Doch in Imilchil belohnt uns ein wunderschöner Wildzeltplatz für die Strapazen, und wir schalten zwei Ruhetage am glasklaren Tislisee auf 2200m ein. Mittlerweile sind wir schon erfahrene Wildzeltler geworden. Das Wasser wird seit Midelt konsequent gefiltert, sei es aus See, Bach oder Brunnen. Notfallsäckli für Übelkeit gehört im Zelt zum Standard, WC-Papierrollen sind immer an Lager und griffbereit – so ist auch bei unserem wirklich unhygienischen Reisestil für etwas Sauberkeit gesorgt. Ja, ja, schon richtig verstanden: wir haben schon alles gehabt, tagelangen wässrigen Durchfall, von Erbrechen geplagte Nächte... Doch nach einer fünftägigen Antibiotikumkur ist der Durchfall wieder weg und ein gut gekochtes Gemüsesüppli beruhigt den rebellierenden Magen.

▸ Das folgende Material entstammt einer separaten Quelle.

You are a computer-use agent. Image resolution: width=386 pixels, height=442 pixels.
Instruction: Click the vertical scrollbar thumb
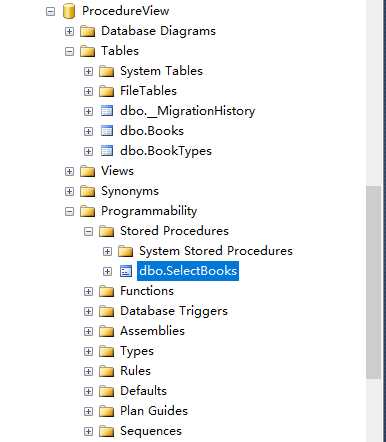point(373,282)
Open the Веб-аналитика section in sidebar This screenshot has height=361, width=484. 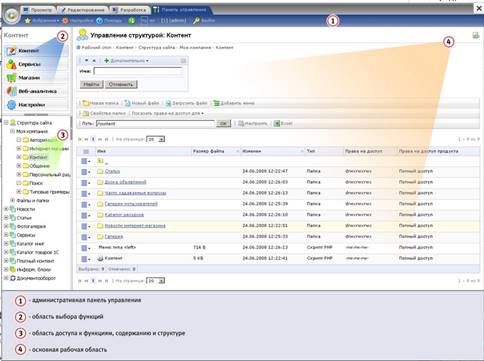click(36, 91)
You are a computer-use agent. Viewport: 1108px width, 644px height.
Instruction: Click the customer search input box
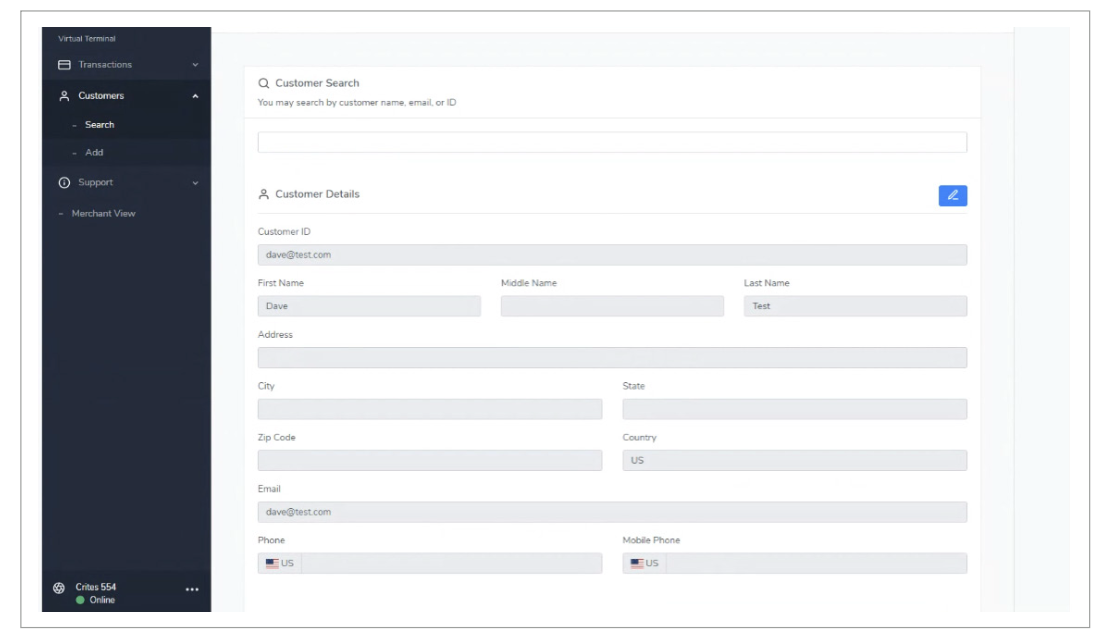(x=612, y=142)
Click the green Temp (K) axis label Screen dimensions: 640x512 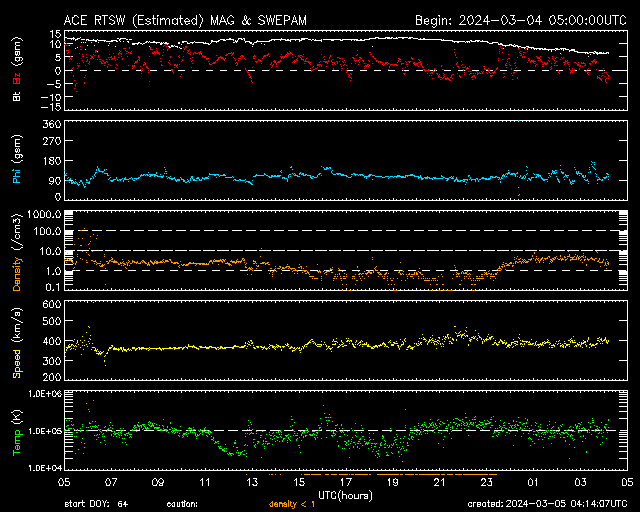(17, 432)
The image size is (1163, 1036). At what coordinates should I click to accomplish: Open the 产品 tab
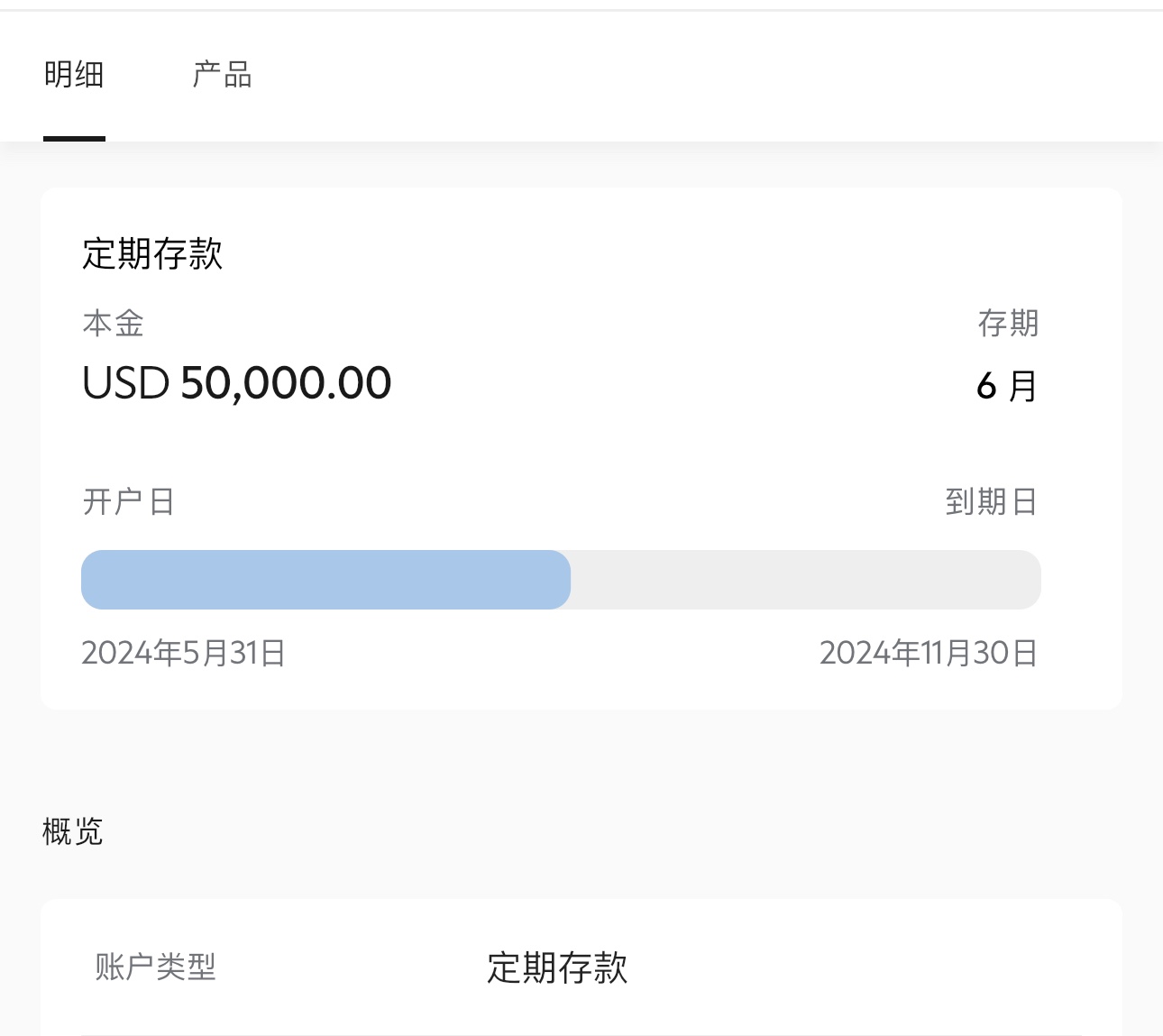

Man wird so ein bisschen kreativ und unkompliziert und hilft einander, wo man kann. 

Item. In Imilchil gibt es wieder Gespräche über Pistenverhältnisse mit ortskundigen Männern. „Die 60 km Piste über Agoudal in die Gorges du Dades sind problemlos, zum Pass steigt es angenehm auf 2700m an, die Abfahrt ins Tal auf guter Naturstrasse.“ Eigentlich sollte man bei so vielen Versprechen hellhörig werden... Tatsache ist: zum Pass geht es auf teilweiser holpriger und sehr steiler Piste auf 2900m, die Abfahrt auf Geröll und Fels ist fast noch anstrengender als der Aufstieg. Abends sind wir total erledigt. Solche Tage sind des Guten zuviel, da kann auch die landschaftliche Schönheit nicht mehr genossen werden!

Doch wir lernen: am nächsten Tag fahren wir gemütliche 35km auf Asphalt, machen zwei Einkehrstopps und halten vor der Luxusauberge Chez Pierre. Zimmer mit eigener Terrasse, WC und Dusche, Pool und super feines Essen. Da es so schön ist, verlängern wir für eine zweite Nacht und kommen uns vor wie kleine Fürsten. So wird das Reisen zum Genuss. 

Vielen Dank für all eure Emails, Gästebucheinträge, Kommentare und SMS. Wir freuen uns ab jeder noch so kleinen Nachricht.

Beslama Iris und Tom

Danke für e Bricht

Sälü zäme Danke für den Bericht. Vorerst reicht es nur, kurz zu überfliegen, bin eben erst zu Hause angekommen. Freue mich schon auf die ausführlichere Lesung. ~Sarinefahrer

abenteuer

Sehr schöner Bericht über eure Strapazen und Abenteuer die dann auch mit vielen neuen Eindrücken belohnt werden. Ein verdienter Aufenthalt im Chez Pierre ist bestimmt nochmal schöner wenn man so ankommt wie ihr, anstatt in nem Jeep oder Quad anzubrausen.